Special Sensor: CMU Cam 3
Student Name John Kurien
Robot Name Hard 1
Instructors Dr. A. Antonio Arroyo
Dr. Eric M. Schwartz
TA Thomas Vermeer
Mike Pridgen
EEL5666: Intelligent Machine Design Laboratory
Table of Contents
Abstract3
Introduction4
Integrated System5
Mobile Platform6
Actuation7
Sensing and Behavior8
Experimental Layout and Results9
Conclusion11
Documentation12
Abstract
The designed robot will perform the function of playing paper football with a human opponent. In order to identify the football to hit it, the robot requires a visual sensing mechanism to determine the location of the football. The CMU Cam 3 will be used to perform this task because it can easily identify the football and track it as the robot moves closer to it. Additionally the hardware is well documented and has been proven to be successful by previous applications.
Introduction
The integration of the camera into the hardware of the robotic system will be explained first. Mechanical considerations will be covered next such as the mounting location of the camera and its actuation to track the paper football. The sensing capabilities and software behavior of the camera can then be determined. This will finally lead to determining a method to test the sensor and if it has a feasible implementation.
Integrated System
The CMU Cam 3 is connected directly to the Atmel Atemga 128 communicating through UART. The power to the camera will be supplied directly from the 8 V battery which falls between the 5.5 -10 V input range. Since the camera does not draw large amounts of current sporadically, there is no plan for any power protection circuitry. If the system is determined to be unstable another power solution will have to be developed.
Mobile Platform
The first iteration of the mobile platform did not have enough area to support all of the circuit hardware in addition to having enough clearance to the floor to place a kicking mechanism. As a result, a second platform design was created. The above design does not include a placement area for the CMU Camera however plans are to place it atop the robot in the front. There will be a bit of an overhang of the camera from the front most part of the robot to allow the camera to pivot (as explained in the actuation section) to look directly down on the football once the robot has approached it.
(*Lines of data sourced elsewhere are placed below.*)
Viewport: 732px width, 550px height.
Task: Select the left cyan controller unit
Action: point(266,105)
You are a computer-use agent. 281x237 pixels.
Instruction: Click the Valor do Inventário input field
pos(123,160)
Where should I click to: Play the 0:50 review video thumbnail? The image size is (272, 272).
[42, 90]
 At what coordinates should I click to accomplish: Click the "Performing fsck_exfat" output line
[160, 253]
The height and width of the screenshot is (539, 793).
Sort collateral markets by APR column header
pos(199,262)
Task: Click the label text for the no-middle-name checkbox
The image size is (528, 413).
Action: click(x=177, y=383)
The camera will look directly down on the football to determine the orientation of the football and how off center the football is from the center of the robot. These perceived inputs in addition to the distance to the goal line will determine how fast the DC motor must spin to hit the football a desired distance.
Actuation
The CMU Camera has been attached to a servo to allow the camera to tilt (not pan) as it approaches the ball. This will allow the camera to ultimately look down on the football when it reaches it. The servo is anticipated to be controlled from the microcontroller (Atmega 128) side rather than off loading this task to the CMU Camera to do. If there is an issue of running out of PWM ports (which could possibly occur) then this will be the first PWM to be offloaded from the Atmega to another piece of hardware (the camera).
Sensing and Behavior
Since there is a controlled environment for the robot to play in, the color of the football can be hardcoded into the robot. This will allow to the robot to identify only the football and not require recalibration every time the robot is used. This intended non-calibration technique will have to be verified to work. The camera will allow the robot to sense the paper football to approach it. Calculations will have to be performed to allow the robot to come straight in line (perpendicular to the goal line) with the football to hit it straight.
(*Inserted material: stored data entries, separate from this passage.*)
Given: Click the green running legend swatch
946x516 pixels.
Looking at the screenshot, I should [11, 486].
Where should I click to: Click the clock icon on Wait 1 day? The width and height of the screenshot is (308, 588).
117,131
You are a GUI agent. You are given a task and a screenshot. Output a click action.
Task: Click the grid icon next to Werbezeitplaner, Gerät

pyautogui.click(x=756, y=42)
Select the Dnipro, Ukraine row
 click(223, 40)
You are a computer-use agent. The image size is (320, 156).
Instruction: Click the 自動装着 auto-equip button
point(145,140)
Once the previous task is complete the color tracking will be implemented to track the ball as the robot gets closer to it. This color tracking is built into the CMU Cam 2 firmware which is emulated on the CMU Cam 3. This has been verified to work and is as simple as sending a 4 byte command and receiving a standard packet of data via UART saying where the ball is located in the camera’s screen.
Once the color tracking is complete to approach the ball, an algorithm will be determined to analyze the orientation of the football. This will probably be implemented with an edge detection algorithm which has commands already built into the CMU Cam 2 emulated software. The orientation of the football is of concern since depending on how the football is turns, the wheel of the DC Motor will grab either more or less of the football for a shorter or longer time of a revolution of the wheel. This dramatically effects how much further the football travels.
Experimental Layout and Results
A java based software program is included with the CMU Cam 2 to be able to visually see what the camera sees. The above frame was grabbed with the software using the emulated CMU Cam 2 software.
It is intended to be able to track the football once it is moving (when the robot is actually moving). To do this the color of the football must first be determined as shown in the above figure (left). As a test we would like to see how well the camera can distinguish colors. As a test, a piece of masking tape was placed next to the football. The tape was light brown in color which could possibly be confused with white, however it is seen that the camera was still able to identify the football. When in its environment, the robot will not see any white on the field except for the white of the football. All other colors will be green (field), orange (walls), and possibly gray (stands).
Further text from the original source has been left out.